The Plight Of The Modern Writing Teacher
Every American should work in food service for a few years before marrying. So many of the virtues Americans claim come from playing team sports can be acquired far more easily working the registers at Burger King. One learns tolerance and longsuffering and humility. A man cannot truly understand how rude Americans are, how ridiculous, how entitled, until he has been paid next to nothing to serve his fellow countrymen French fries and shakes. After working in food service, a man is kinder and gentler to “the least of these,” for he fears becoming the kind of moron he has had to deal with every day.
This essay is not about food service, though. It is about another sort of job every American should have to work for a few years before marrying: high school writing teacher.
For those who object, “But working food service does not require any training,” neither does being a high school writing teacher.

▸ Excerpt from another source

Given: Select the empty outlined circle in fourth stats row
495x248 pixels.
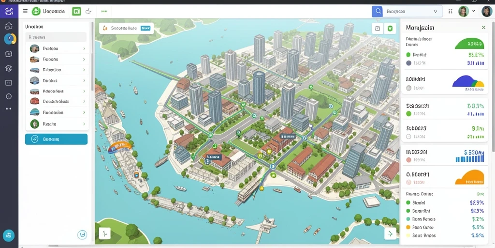Looking at the screenshot, I should (408, 137).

Very few high school writing teachers are writers. Just ask them. Ask your child’s writing teacher how much he has written in the last three years. Essays? Novels? Short stories? No, but we assume that everyone with an English degree is a writer.
This essay isn’t really about what sort of qualifications a person should have to teach writing either, though. This essay is about the sort of things one hears as a writing teacher—and how hearing those things makes a man a better parent.
For instance, in the last five years, most writing teachers have had a conversation with a student’s parent that ran something like this.
Parent: My child has too much writing homework.
Teacher: How much time is your child spending on their writing homework?
Parent: My son went up to his room last night at 5:30 to start working on his writing homework and when I checked on him at 11:30, he was still going. Six hours—that’s unacceptable. No child should have six hours of homework.
Teacher: Was your son working on a laptop with internet access?
Parent: Yeah, so?
Before having children, everybody should have the opportunity to get chewed out by this parent. It’s absolutely enlightening. Similarly, it’s good for the soul to witness a fellow human being lose their mind because they asked for “no pickles” and got pickles anyway. If you know where to look, the world is full of walking, talking cautionary tales.
In recent years, I have noted that writing homework is taking students longer and longer to finish. A few years ago, I surveyed a class of sophomores who took an average of five hours to write an eight-hundred-word essay on a subject they were intimately familiar with. Their parents complained. In disbelief, I pushed the due date back.
The modern writing teacher is at a real disadvantage when it comes to assigning homework. A student who spends “two hours” at the kitchen table doing calculus homework has probably done close to two hours of actual work. However, a sophomore who does “two hours” of writing homework on a laptop while alone in their room—and only has a couple paragraphs to show for it—may have done thirty or forty minutes of real work. The rest of that time is spent dinking around on the internet. Anyone who says otherwise should go back to working food service.
My fellow parents, be wise. Do not assume the best of your children. Assume your children are normal, average, and given to the same foolishness as you and your friends at that age. Don’t send your children off to their rooms with smart phones and laptops and internet access and assume they are doing homework. That’s naïve. Before they go to do their homework, take their phones away. Cut off the internet access on their laptops. Have them work in plain sight. And when you tell the girl at the register “No pickles” and you get pickles anyway, don’t lose your mind.